**Provided passage:**
▬▬▬

Meta Platforms is preparing to cut around 10 per cent of jobs in its Reality Labs division, the unit responsible for the company’s virtual reality and metaverse products, according to a report by Bloomberg.

The layoffs are expected to be announced this week and will affect a division that has employed thousands of workers and absorbed billions of dollars in investment over the years.

Reality Labs and Meta’s Metaverse Ambitions

Reality Labs has been central to Meta’s long-term vision of immersive digital worlds, housing development of virtual reality hardware, social VR platforms, and metaverse experiences.

Despite continuous improvements in VR devices and virtual social environments, the division has struggled to turn these products into mass-market successes, with consumer adoption remaining limited and costs staying high.

Resources Shift Toward Artificial Intelligence

The planned job cuts signal a strategic reallocation of resources, with Meta moving investment away from parts of its VR and metaverse operations and directing more capital toward artificial intelligence.

The decision follows internal budget reviews that began late last year. Meta CEO Mark Zuckerberg reportedly asked Reality Labs leadership to identify areas where spending could be reduced, including slowing work on certain VR and metaverse products.

While Meta continues to describe the metaverse as a long-term vision, AI has become the company’s immediate strategic priority.

AI Now at the Centre of Meta’s Growth Strategy

Meta is currently investing heavily in:

  • AI research and development
  • Large-scale data centres
  • Advanced computing infrastructure
  • Teams focused on next-generation AI systems

This pivot reflects changing user behaviour, as AI-powered tools, assistants, and smart devices are seeing faster adoption compared to virtual reality products, which have yet to become part of everyday digital life.

A Broader Trend Across Big Tech

Meta’s move mirrors a wider pattern across the technology industry, where companies are cutting costs in experimental or slower-growth units while increasing spending on AI, automation, and cloud infrastructure.

In 2025, both Microsoft and Amazon carried out significant layoffs as they restructured around AI-first strategies. Meta itself has previously reduced headcount across multiple teams in response to rising costs and shifting market conditions.

Reality Labs Faces Tighter Oversight

Although Meta has not announced plans to shut down Reality Labs, the job cuts indicate a more disciplined approach to funding long-term bets. Teams working on virtual reality and metaverse projects now face closer scrutiny, while AI-led products increasingly define Meta’s near- and medium-term growth outlook.

The latest restructuring underscores how quickly priorities are changing across Big Tech, as artificial intelligence moves from an experimental technology to the core driver of competitiveness and investment.

▬▬▬

**Extracted information:**
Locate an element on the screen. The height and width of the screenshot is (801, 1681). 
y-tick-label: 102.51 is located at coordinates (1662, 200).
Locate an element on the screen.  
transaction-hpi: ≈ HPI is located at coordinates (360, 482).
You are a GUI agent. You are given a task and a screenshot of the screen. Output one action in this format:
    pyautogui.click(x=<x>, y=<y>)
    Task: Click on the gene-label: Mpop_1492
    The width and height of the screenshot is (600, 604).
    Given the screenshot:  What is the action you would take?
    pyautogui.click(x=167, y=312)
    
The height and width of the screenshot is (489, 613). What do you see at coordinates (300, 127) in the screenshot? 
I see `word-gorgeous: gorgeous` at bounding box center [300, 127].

▬▬▬

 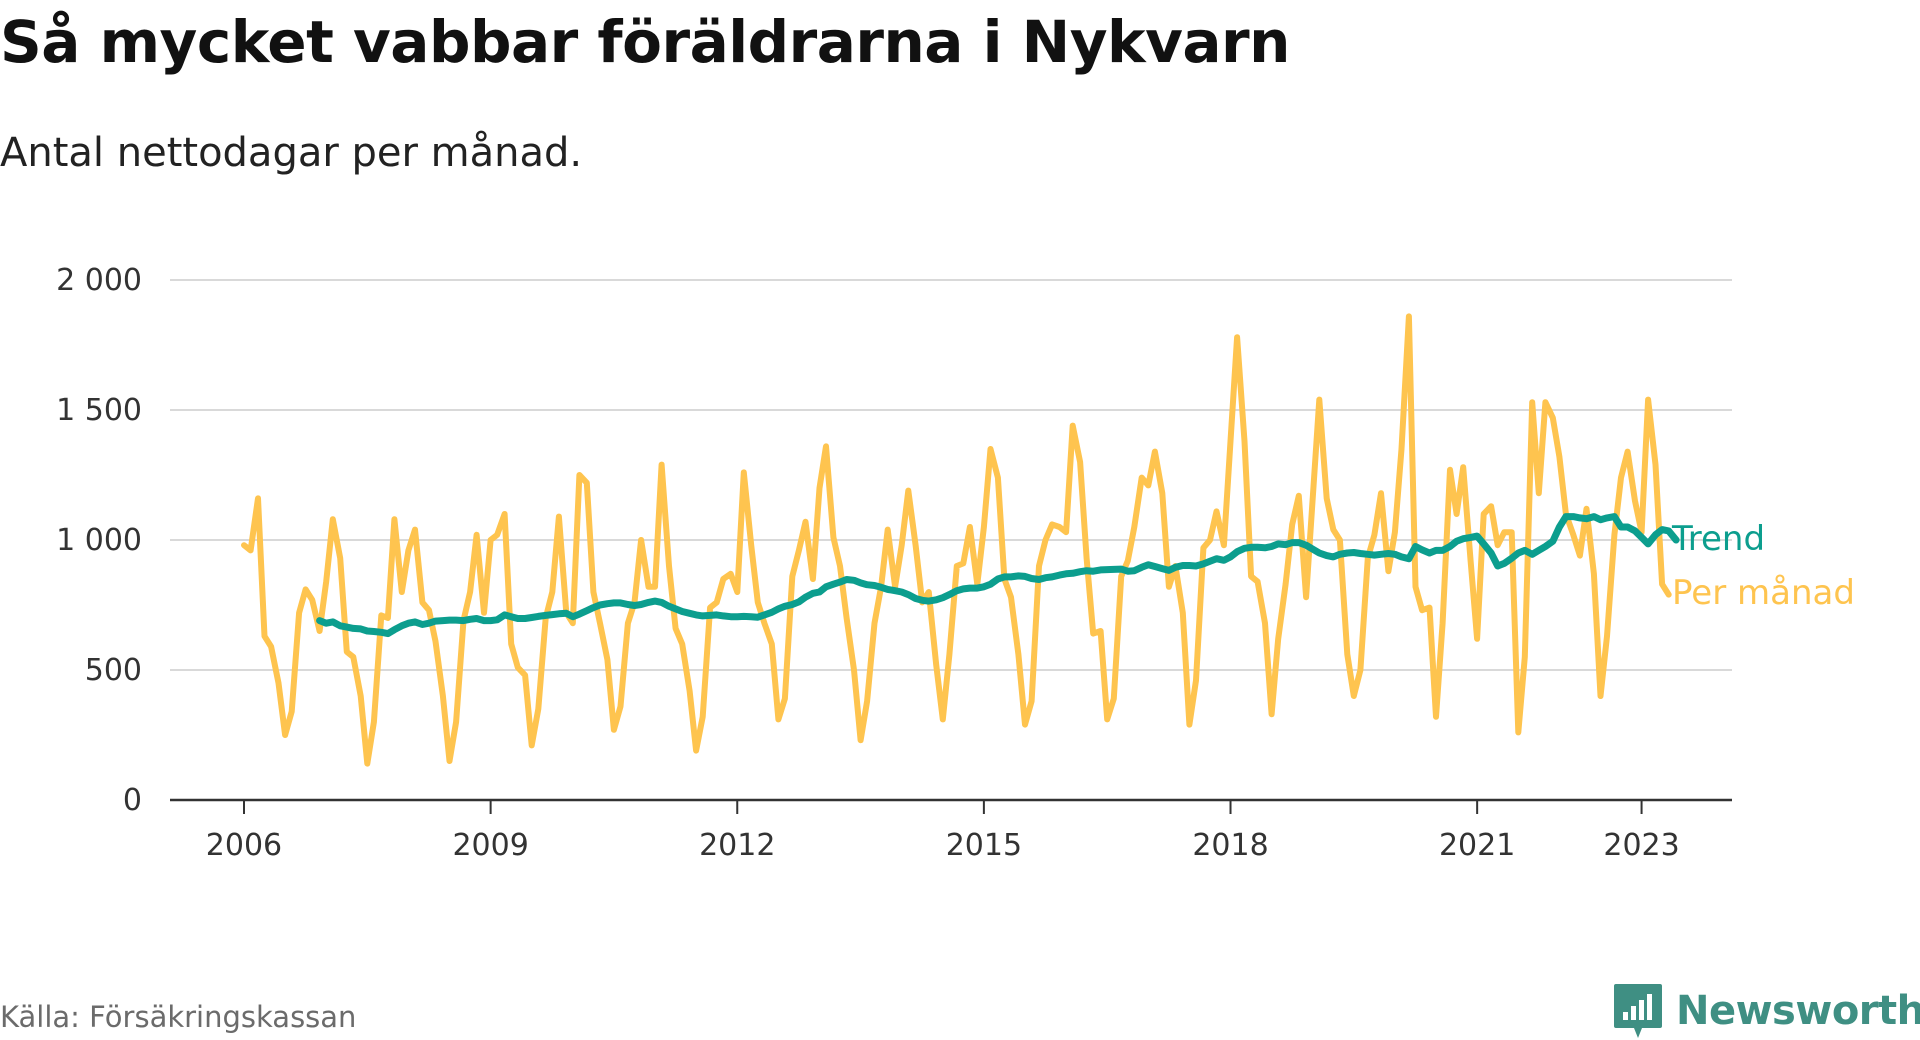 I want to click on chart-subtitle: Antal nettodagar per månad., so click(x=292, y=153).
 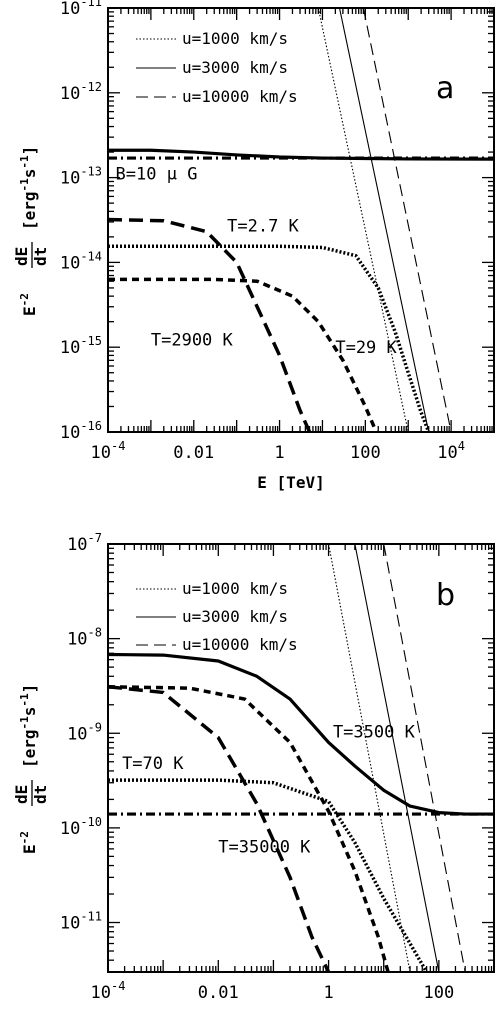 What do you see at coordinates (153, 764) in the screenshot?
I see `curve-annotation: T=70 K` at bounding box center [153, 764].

▬▬▬

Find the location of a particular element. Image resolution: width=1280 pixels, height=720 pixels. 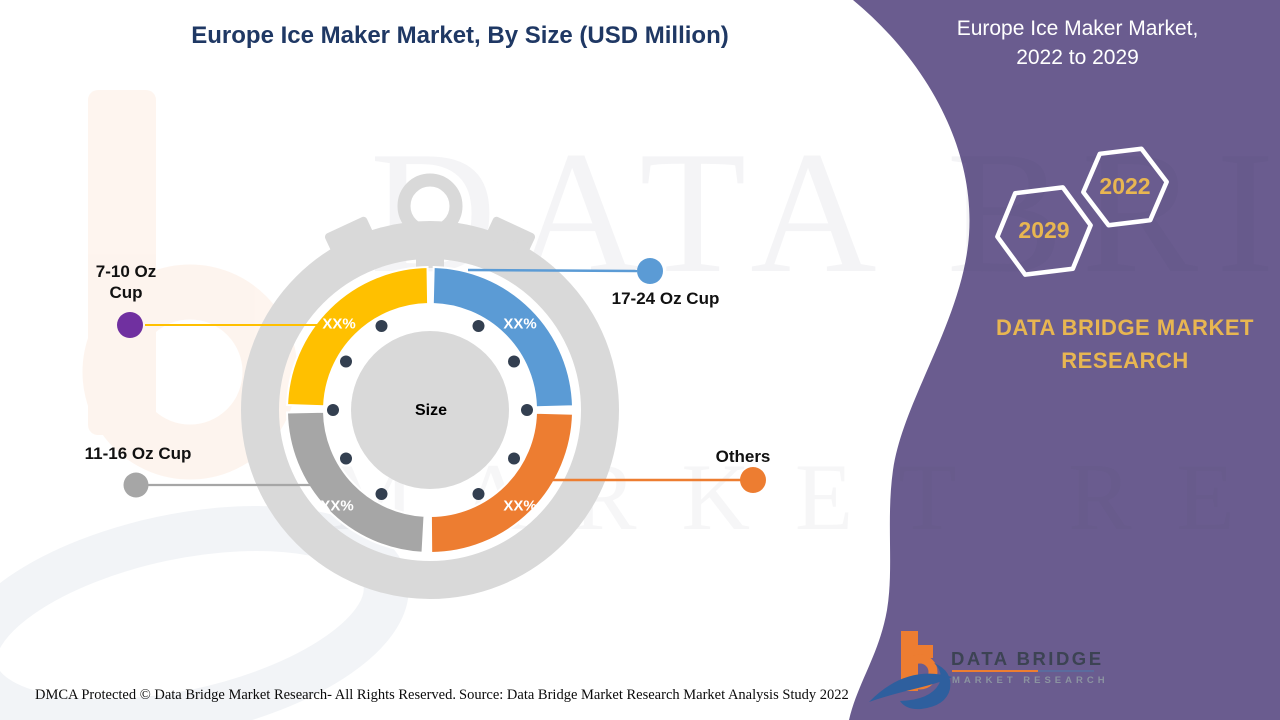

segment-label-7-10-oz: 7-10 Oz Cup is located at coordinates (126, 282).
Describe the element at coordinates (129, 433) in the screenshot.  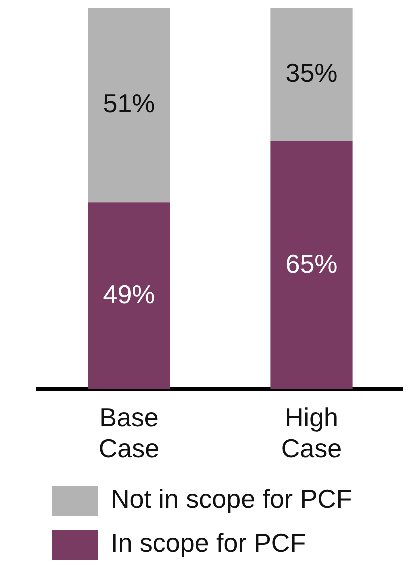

▬▬▬

**What you need to do:** From the article on Meta's Reality Labs job cuts, reproduce verbatim the part that opens with the words containing "The layoffs are" and closes with "costs staying high.".

**Problem solution:**
The layoffs are expected to be announced this week and will affect a division that has employed thousands of workers and absorbed billions of dollars in investment over the years.

Reality Labs and Meta’s Metaverse Ambitions

Reality Labs has been central to Meta’s long-term vision of immersive digital worlds, housing development of virtual reality hardware, social VR platforms, and metaverse experiences.

Despite continuous improvements in VR devices and virtual social environments, the division has struggled to turn these products into mass-market successes, with consumer adoption remaining limited and costs staying high.